Maintenant, le livre de 2002, plus que la réédition, avait fait l'objet de recensions visant à serrer de près l'intérêt de la somme critique proposée.
Sur le site internet Persée, vous pouvez lire un compte rendu de 2004 par Yves Reboul qui est intitulé "Un livre décisif" et qui a été publié dans la revue universitaire toulousaine Littératures.

Reboul se montre dithyrambique et cela se fait à grands coups d'idées ressassées : "livre décisif", "livre capital", "ouvrage fondateur", "pièce maîtresse" en quelques lignes. Jusqu'à un certain point, Reboul a raison de parler d'un projet qui n'avait pas encore eu d'exemple, tant le mythe du voyant faisait prédominer le contenu sur l'analyse artiste de la forme.

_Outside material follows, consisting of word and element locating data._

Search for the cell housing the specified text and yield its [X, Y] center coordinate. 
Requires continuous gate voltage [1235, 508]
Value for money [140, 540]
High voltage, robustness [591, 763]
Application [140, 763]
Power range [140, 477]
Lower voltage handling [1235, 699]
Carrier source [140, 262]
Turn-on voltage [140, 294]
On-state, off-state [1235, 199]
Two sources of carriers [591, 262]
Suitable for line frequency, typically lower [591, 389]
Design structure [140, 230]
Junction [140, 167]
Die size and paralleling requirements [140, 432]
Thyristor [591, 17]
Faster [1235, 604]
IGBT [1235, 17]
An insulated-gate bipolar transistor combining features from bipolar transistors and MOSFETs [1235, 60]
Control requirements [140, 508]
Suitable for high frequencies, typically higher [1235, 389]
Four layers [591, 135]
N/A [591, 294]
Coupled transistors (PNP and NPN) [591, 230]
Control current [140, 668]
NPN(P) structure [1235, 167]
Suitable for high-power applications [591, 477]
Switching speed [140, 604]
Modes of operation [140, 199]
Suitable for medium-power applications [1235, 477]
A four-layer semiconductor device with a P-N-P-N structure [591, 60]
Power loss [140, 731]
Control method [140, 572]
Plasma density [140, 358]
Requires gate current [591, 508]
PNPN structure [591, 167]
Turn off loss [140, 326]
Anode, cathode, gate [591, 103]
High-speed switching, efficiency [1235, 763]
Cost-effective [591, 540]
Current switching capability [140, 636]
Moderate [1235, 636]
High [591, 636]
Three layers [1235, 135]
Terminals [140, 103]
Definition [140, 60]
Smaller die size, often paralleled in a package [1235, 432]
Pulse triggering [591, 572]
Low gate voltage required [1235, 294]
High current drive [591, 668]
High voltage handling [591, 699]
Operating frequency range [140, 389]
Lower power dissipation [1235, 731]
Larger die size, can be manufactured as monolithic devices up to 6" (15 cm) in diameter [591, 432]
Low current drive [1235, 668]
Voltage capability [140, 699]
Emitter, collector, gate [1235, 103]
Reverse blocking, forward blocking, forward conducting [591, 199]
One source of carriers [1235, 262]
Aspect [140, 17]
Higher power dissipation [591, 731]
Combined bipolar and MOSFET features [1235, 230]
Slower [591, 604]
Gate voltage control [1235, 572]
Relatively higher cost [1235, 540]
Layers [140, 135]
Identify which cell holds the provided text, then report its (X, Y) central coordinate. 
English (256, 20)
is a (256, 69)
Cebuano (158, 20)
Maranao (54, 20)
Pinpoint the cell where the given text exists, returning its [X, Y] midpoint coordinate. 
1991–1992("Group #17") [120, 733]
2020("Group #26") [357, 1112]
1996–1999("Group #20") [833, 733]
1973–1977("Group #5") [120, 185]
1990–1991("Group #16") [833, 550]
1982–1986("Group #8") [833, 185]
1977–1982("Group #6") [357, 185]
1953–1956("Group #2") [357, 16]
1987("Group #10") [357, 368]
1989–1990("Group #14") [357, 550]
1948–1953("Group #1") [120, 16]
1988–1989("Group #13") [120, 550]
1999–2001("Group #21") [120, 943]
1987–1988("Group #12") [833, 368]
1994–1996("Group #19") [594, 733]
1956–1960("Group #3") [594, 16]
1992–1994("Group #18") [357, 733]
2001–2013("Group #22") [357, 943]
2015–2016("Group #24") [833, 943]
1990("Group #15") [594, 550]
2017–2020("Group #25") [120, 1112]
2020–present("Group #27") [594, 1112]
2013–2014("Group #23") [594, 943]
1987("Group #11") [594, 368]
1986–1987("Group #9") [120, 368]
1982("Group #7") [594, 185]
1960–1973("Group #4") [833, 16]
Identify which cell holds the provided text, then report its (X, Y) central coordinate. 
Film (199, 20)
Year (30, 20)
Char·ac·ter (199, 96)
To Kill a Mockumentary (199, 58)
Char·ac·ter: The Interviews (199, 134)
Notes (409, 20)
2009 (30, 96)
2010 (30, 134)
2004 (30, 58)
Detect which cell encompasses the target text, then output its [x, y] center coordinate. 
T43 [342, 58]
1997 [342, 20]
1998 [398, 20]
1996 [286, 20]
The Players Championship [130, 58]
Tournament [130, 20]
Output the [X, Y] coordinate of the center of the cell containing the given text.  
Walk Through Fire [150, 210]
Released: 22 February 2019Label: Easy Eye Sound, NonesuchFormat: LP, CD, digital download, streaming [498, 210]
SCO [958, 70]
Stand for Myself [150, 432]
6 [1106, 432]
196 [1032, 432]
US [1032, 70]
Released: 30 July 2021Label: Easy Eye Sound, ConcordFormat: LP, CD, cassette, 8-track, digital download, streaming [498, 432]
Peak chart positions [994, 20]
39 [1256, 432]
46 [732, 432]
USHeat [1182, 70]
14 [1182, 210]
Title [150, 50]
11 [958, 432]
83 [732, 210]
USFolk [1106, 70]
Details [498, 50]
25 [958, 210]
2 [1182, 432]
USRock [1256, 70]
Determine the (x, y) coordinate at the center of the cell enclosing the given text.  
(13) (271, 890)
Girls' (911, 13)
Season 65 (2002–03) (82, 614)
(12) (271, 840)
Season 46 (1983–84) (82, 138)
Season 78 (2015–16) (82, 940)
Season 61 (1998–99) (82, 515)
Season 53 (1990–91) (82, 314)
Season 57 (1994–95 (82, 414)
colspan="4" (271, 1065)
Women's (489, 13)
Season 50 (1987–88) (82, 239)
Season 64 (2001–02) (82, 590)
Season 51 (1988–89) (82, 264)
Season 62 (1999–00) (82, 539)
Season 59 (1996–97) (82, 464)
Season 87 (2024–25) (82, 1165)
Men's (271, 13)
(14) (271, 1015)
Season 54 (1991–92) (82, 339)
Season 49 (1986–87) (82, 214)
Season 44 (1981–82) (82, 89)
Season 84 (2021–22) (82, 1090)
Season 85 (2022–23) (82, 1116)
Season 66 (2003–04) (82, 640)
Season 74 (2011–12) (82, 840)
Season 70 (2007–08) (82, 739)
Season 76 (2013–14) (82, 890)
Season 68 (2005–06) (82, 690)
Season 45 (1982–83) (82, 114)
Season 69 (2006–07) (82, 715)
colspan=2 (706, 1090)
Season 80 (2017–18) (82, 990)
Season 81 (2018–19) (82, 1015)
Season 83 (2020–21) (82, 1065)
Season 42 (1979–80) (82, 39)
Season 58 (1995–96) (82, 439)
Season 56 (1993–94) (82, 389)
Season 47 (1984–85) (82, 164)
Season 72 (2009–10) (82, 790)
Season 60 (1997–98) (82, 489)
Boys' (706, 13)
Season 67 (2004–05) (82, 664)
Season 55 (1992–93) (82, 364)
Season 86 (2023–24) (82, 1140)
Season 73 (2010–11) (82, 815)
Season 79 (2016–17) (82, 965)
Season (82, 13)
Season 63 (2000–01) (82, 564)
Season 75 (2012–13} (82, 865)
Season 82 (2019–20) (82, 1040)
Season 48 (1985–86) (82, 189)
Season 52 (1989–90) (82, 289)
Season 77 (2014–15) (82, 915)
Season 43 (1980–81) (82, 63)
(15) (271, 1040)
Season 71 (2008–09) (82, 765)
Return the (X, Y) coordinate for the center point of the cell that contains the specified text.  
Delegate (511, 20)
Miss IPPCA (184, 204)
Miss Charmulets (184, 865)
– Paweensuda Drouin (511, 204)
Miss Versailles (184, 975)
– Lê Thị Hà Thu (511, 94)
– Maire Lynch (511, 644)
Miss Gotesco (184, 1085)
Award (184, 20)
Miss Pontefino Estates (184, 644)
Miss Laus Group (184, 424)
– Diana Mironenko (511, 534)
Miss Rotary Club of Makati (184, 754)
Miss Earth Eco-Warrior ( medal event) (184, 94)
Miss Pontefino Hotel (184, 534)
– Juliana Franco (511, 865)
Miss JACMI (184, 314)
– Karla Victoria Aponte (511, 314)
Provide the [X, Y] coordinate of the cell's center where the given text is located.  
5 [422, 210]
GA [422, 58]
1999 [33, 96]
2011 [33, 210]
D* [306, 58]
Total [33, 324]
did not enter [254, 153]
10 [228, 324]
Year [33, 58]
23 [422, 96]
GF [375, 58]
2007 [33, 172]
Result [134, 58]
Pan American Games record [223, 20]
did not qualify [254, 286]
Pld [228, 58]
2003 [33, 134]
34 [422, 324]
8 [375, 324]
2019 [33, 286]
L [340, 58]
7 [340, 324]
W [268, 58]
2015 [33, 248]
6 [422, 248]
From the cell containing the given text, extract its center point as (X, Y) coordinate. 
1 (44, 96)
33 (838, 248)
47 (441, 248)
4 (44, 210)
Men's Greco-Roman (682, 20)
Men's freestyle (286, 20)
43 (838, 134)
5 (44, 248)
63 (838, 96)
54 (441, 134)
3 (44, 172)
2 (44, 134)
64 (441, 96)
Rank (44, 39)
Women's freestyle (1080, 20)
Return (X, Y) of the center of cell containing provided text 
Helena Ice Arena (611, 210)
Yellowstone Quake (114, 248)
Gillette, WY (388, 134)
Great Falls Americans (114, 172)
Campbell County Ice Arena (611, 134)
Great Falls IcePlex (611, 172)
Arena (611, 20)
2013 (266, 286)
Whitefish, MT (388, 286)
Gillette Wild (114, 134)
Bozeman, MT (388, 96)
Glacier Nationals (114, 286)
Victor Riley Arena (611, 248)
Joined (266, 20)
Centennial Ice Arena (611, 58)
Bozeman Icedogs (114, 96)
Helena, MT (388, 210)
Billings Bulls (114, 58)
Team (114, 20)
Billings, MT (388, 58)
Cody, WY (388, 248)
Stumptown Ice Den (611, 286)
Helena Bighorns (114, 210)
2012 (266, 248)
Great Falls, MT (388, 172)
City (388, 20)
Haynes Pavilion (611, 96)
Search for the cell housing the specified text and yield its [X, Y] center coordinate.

Tout de même, à propos de la partie inaugurale sur le vers, Reboul ne fait pas remarquer que c'est la seule partie de l'ouvrage qui se réclame d'antériorités lourdes et bien balisées. C'est nettement l'unique partie de l'ouvrage qui ne soit pas personnelle. Reboul félicite Murat d'avoir dépassé le mythe de la "crise de vers", qui nous vient plutôt du discours mallarméen, en suivant des affirmations de Murat selon lesquelles Rimbaud fut d'abord un "poète correct", bien inscrit dans les consensus de ses contemporains, et il était plutôt que d'une "vieillesse d'Alexandre" question d'une "autonomisation progressive du rythme par rapport à la structure métrique."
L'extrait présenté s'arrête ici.